» **WHAT IS ASKED**:
Can you reproduce the material below line for line, without altering anything?

Data on locating visible targets:
⟨

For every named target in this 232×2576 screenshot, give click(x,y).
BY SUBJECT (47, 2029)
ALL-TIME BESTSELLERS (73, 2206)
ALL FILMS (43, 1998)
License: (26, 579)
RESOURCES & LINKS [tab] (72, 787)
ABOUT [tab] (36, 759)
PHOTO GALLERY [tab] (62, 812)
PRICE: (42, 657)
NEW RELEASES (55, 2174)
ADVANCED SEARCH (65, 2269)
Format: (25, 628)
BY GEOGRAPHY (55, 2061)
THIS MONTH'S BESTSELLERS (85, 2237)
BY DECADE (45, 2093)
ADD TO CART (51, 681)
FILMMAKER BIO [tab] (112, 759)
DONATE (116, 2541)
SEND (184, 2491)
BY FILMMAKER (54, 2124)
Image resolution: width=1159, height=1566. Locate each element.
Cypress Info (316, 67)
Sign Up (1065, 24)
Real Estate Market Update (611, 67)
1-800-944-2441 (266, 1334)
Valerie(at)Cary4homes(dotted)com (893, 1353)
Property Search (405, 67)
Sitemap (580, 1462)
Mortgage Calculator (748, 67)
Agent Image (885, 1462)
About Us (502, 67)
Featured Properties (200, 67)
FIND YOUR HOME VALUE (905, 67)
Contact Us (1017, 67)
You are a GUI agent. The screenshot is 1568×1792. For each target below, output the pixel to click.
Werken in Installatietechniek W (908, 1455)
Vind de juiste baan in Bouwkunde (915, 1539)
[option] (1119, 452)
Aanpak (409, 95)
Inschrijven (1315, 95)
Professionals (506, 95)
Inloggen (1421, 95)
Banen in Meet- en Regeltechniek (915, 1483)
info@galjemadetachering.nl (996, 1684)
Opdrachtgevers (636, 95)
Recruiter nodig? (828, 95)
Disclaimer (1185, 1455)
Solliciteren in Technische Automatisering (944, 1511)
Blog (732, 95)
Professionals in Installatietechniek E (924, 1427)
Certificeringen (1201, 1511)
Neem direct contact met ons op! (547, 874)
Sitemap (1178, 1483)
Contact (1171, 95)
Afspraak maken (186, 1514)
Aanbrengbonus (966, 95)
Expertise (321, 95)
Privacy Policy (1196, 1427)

⟩

» **FULL OUTPUT**:
For every named target in this 232×2576 screenshot, give click(x,y).
BY SUBJECT (47, 2029)
ALL-TIME BESTSELLERS (73, 2206)
ALL FILMS (43, 1998)
License: (26, 579)
RESOURCES & LINKS [tab] (72, 787)
ABOUT [tab] (36, 759)
PHOTO GALLERY [tab] (62, 812)
PRICE: (42, 657)
NEW RELEASES (55, 2174)
ADVANCED SEARCH (65, 2269)
Format: (25, 628)
BY GEOGRAPHY (55, 2061)
THIS MONTH'S BESTSELLERS (85, 2237)
BY DECADE (45, 2093)
ADD TO CART (51, 681)
FILMMAKER BIO [tab] (112, 759)
DONATE (116, 2541)
SEND (184, 2491)
BY FILMMAKER (54, 2124)
Image resolution: width=1159, height=1566. Locate each element.
Cypress Info (316, 67)
Sign Up (1065, 24)
Real Estate Market Update (611, 67)
1-800-944-2441 (266, 1334)
Valerie(at)Cary4homes(dotted)com (893, 1353)
Property Search (405, 67)
Sitemap (580, 1462)
Mortgage Calculator (748, 67)
Agent Image (885, 1462)
About Us (502, 67)
Featured Properties (200, 67)
FIND YOUR HOME VALUE (905, 67)
Contact Us (1017, 67)
You are a GUI agent. The screenshot is 1568×1792. For each target below, output the pixel to click.
Werken in Installatietechniek W (908, 1455)
Vind de juiste baan in Bouwkunde (915, 1539)
[option] (1119, 452)
Aanpak (409, 95)
Inschrijven (1315, 95)
Professionals (506, 95)
Inloggen (1421, 95)
Banen in Meet- en Regeltechniek (915, 1483)
info@galjemadetachering.nl (996, 1684)
Opdrachtgevers (636, 95)
Recruiter nodig? (828, 95)
Disclaimer (1185, 1455)
Solliciteren in Technische Automatisering (944, 1511)
Blog (732, 95)
Professionals in Installatietechniek E (924, 1427)
Certificeringen (1201, 1511)
Neem direct contact met ons op! (547, 874)
Sitemap (1178, 1483)
Contact (1171, 95)
Afspraak maken (186, 1514)
Aanbrengbonus (966, 95)
Expertise (321, 95)
Privacy Policy (1196, 1427)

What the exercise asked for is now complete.